Climate Change

No one knows if humans are are contributing to global climate change.  Both sides have legitimate fears about the effects of climate change on society.  We can pursue a middle course that satisfies all parties.

Climate change believers fear that our rapid release of hundreds of millions of years of carbon stored in coal, oil and other fossil fuels is going to disrupt our climate, making earth less habitable for plants, animals and humans.  They demand the implementation of an international mechanism to reduce carbon emissions to prevent potential massive ecological disaster.

Climate change skeptics fear that authoritarians are attempting to use the climate change issue to take control over the world’s economies by forcing everyone to get ‘authorization’ to emit carbon.  They’ll resist any scheme, especially an international one, to regulate people’s production of carbon.

Cap and trade is a disastrous policy for both sides.  Governments have no incentive to lower the cap enough to seriously reduce carbon while myriad of government agencies and industries will spring up to pressure both individuals and businesses to pay for their carbon.  The policy is terrible.

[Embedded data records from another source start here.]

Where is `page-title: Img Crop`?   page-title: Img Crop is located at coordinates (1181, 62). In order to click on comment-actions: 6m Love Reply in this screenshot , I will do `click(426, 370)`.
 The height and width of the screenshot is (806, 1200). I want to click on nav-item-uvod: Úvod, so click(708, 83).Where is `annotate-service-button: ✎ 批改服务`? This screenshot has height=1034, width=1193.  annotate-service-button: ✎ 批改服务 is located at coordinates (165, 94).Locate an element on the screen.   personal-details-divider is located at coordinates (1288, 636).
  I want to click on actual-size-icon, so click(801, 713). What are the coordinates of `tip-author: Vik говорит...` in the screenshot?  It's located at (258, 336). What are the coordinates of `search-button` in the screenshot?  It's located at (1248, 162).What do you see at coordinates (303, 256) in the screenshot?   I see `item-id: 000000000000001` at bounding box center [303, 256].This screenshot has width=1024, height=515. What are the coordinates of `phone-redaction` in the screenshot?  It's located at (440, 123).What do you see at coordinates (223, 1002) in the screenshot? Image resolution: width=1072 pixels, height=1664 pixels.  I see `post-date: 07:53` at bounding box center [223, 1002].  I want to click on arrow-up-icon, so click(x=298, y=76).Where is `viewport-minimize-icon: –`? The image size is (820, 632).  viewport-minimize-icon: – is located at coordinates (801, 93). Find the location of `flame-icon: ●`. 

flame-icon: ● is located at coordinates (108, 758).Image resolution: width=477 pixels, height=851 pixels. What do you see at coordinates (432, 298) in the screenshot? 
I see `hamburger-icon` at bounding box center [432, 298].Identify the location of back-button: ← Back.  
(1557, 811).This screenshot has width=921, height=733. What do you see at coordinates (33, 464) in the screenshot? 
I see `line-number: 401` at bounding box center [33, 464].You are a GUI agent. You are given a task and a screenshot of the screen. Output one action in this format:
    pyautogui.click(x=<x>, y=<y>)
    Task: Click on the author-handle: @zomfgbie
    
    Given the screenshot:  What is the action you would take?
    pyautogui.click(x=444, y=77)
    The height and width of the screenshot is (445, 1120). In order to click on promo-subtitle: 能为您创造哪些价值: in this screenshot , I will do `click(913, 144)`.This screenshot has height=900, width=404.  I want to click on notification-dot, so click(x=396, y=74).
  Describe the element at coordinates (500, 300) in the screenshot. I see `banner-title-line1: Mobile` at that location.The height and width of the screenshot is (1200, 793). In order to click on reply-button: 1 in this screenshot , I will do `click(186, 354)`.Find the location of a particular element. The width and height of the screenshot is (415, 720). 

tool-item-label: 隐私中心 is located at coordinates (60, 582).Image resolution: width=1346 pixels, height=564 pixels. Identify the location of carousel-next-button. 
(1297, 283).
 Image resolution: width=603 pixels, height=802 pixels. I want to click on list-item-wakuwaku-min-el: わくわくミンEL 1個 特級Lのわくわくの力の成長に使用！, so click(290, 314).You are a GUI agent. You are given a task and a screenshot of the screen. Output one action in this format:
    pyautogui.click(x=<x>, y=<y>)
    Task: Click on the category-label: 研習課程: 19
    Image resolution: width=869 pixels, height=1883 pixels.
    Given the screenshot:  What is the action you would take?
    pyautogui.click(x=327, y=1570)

A carbon tax is the obvious solution supported by nearly all the world’s economists.  A carbon tax would be levied on the fossil fuels that produce carbon.  This tax is easy to implement and requires virtually no government expansion.  It creates incentives for the government to tax carbon and for the public at large to develop alternative energy sources.  We can solve the carbon problem by steadily and predictably increasing this tax over the years.